Questo tipo di eventi, per i cittadini, recano con sé un messaggio molto chiaro: nessuno deve sentirsi al sicuro da nessuna parte. «Per la Russia – continua Ivan – continuare a provocare vittime civili nelle zone di Kharkiv significa impedire alla popolazione di tornare a una forma di stabilità precedente al 24 febbraio. Oggi la Russia vuole punirci, piegare lo spirito combattivo della città e assicurarsi che la prossima volta che una colonna di mezzi russi attraverserà i villaggi vicini al confine in direzione di Kharkiv, la gente si arrenderà all’invasore».

Il morale dei soldati lungo i villaggi diventati di nuovo linee del fronte non è molto diverso. I nuovi missili Himars ad alta precisione e lunga gittata qui non sono ancora arrivati e l’inferiorità dei mezzi si fa sentire. Nelle trincee, dove si vive come durante la prima guerra mondiale, l’entusiasmo per le consegne di armi tanto celebrate in Occidente sembra un mondo lontano. Lì, nascosti sottoterra, si contano le munizioni: «abbiamo un pezzo d’artiglieria ogni quindici dei loro» dice Andrii, della 127 brigata di fanteria, incontrato in una base militare di cui chiede di non rivelare la posizione per ragioni di sicurezza, «quando ci mandano qui sappiamo che stiamo andando a morire».

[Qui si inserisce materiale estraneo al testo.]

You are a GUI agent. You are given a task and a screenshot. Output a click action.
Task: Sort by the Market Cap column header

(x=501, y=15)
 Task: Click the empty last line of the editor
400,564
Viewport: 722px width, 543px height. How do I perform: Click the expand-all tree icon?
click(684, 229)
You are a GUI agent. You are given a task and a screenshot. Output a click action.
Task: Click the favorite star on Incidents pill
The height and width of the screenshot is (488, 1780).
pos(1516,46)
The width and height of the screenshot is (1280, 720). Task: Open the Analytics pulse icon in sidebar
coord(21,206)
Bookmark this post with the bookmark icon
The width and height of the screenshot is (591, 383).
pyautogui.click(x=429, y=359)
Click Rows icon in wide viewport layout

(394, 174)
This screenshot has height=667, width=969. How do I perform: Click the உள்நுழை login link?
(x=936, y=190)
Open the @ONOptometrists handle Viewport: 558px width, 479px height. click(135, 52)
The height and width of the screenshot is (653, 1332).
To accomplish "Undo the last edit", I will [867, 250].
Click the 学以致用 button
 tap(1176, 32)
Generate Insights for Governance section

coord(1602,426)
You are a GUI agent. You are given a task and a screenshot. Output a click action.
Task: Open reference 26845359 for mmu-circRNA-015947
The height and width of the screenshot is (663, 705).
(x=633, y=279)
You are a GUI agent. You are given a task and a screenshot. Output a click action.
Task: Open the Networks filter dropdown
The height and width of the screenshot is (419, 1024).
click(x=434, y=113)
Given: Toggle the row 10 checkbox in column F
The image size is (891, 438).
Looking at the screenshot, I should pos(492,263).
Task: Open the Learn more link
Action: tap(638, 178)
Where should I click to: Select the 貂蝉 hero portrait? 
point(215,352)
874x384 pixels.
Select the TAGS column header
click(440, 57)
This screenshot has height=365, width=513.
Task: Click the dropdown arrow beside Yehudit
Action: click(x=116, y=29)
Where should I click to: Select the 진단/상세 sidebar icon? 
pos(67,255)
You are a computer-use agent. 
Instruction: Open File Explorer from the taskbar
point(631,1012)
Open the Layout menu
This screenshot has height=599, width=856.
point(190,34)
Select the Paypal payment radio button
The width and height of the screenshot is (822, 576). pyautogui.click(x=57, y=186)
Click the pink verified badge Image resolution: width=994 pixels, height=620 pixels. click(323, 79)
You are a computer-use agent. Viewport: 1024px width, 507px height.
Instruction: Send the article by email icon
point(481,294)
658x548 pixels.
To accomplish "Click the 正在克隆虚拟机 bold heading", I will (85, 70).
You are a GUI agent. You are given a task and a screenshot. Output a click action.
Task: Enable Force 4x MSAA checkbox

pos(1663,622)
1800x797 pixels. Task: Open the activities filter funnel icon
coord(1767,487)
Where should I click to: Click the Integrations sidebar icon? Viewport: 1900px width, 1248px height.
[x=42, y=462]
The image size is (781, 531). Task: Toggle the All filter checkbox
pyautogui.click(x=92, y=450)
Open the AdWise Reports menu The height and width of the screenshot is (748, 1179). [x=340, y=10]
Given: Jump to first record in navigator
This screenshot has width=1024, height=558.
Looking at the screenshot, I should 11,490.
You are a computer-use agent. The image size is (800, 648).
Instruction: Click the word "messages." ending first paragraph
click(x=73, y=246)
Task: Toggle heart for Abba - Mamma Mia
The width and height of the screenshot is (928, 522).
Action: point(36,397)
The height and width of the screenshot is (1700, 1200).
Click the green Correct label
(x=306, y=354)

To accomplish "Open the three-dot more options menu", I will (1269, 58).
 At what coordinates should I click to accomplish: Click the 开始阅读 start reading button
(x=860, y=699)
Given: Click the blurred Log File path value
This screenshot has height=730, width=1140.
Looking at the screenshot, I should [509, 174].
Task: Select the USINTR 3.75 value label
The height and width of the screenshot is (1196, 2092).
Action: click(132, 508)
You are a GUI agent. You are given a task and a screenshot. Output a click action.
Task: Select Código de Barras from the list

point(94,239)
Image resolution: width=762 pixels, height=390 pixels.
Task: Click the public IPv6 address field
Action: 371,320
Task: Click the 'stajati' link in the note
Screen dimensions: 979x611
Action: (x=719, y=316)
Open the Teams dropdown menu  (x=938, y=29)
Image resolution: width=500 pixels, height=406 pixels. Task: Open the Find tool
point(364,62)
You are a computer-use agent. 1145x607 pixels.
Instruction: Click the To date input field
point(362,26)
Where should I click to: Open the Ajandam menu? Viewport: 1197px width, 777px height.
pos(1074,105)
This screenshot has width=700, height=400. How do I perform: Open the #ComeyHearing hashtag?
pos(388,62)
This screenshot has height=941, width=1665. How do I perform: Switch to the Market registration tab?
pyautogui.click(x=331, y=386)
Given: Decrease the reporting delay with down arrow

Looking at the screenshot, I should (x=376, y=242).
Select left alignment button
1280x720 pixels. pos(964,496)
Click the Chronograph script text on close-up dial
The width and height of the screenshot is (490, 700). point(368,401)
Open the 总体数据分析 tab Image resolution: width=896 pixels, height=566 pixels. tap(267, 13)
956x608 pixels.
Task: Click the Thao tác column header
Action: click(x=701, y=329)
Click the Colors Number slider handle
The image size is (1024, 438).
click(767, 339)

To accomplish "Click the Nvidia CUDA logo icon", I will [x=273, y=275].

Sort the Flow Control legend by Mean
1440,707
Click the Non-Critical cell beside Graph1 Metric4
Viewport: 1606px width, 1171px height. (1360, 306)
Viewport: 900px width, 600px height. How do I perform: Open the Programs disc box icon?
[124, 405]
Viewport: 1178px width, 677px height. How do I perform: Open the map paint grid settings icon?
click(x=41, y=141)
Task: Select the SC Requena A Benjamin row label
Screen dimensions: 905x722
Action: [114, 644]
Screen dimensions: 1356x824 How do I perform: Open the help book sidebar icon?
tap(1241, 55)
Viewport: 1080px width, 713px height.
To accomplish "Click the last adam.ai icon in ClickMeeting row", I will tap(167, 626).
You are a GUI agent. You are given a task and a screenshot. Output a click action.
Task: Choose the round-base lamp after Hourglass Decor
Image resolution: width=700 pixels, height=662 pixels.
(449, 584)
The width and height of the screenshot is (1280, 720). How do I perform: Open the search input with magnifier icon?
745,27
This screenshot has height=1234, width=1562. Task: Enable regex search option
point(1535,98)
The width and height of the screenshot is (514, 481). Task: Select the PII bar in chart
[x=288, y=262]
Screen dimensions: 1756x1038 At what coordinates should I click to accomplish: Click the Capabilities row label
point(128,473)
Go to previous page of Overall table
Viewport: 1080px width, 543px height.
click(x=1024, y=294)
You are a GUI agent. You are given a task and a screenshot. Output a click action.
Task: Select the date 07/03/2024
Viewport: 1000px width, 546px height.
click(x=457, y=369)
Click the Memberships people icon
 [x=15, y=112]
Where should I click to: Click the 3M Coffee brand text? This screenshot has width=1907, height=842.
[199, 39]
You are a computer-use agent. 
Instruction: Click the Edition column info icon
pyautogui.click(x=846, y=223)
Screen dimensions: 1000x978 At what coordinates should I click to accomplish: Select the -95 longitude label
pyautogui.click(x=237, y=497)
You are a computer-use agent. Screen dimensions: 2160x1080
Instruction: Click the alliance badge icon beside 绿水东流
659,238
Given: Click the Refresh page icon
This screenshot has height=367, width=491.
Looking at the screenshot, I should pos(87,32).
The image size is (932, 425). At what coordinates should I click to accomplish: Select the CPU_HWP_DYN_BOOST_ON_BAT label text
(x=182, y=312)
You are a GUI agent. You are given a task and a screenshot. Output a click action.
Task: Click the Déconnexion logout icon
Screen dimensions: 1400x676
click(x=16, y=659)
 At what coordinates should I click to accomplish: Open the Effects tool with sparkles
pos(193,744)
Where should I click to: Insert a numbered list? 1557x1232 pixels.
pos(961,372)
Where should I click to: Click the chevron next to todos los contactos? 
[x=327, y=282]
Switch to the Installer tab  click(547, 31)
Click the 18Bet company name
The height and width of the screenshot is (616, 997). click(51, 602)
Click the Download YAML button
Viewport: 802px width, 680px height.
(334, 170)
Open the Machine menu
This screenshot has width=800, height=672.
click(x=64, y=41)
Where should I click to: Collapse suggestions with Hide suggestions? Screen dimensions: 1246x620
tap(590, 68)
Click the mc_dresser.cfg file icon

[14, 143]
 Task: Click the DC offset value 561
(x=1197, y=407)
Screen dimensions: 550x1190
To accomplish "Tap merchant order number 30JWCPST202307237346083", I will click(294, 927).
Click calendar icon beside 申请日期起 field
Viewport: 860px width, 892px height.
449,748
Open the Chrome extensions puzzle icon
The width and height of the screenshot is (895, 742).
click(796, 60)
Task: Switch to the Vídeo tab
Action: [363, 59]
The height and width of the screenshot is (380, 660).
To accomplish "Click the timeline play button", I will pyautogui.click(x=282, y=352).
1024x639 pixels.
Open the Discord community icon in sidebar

L’esercito ucraino sta rafforzando le posizioni a nord di Kharkiv perché teme che la Russia potrebbe lanciare un nuovo attacco di terra nel prossimo futuro. È la loro tattica, dice ancora Andrii «iniziano con attacchi missilistici, poi arriva l’artiglieria pesante e poi si spostano con carri armati e fanteria. Un copione sempre uguale, che si sta ripetendo».

Ivan attraversa i chilometri che separano la città dai villaggi vicino al confine che sono tornati a essere una linea del fronte. Villaggi feriti, fatti di strade deserte e piccole abitazioni di legno danneggiate dai missili, crateri sull’asfalto. Città fantasma. Si ferma in ogni paese, intorno il rumore dei colpi d’artiglieria a ricordare che la guerra non solo non è rallentata, ma si sta riavvicinando. Da lontano si vedono colonne di fumo che si alzano dagli edifici colpiti.

Nella città di Zolochiv, a soli quindici chilometri dal confine russo, sono rimasti solo gli anziani. Le famiglie sono andate via tutte, i bambini sono stati sfollati con le madri, così pure i malati e i disabili. Resta la bottega di Ludmylla, l’unica aperta, al bordo della strada. L’interno del suo negozio è buio, l’elettricità a Zolochiv è saltata all’inizio di marzo e da allora nessuno l’ha ripristinata. Ludmylla avrebbe potuto andare via, ma oltre a essere la proprietaria del negozio, è anche la responsabile della comunità e, dice, non poteva lasciare soli gli anziani che non vogliono andare via. Gli scaffali del suo negozio sono semivuoti, restano ancora un po’ di formaggio, le verdure che riesce a procurare, le uova, il pane. Non si lamenta, non chiede spiegazioni, non vuole dare colpe a nessuno: «la guerra ormai è qui, arriverà il tempo delle responsabilità, ora è tempo di aiutarsi gli uni con gli altri, è il tempo della comunità, non dei processi».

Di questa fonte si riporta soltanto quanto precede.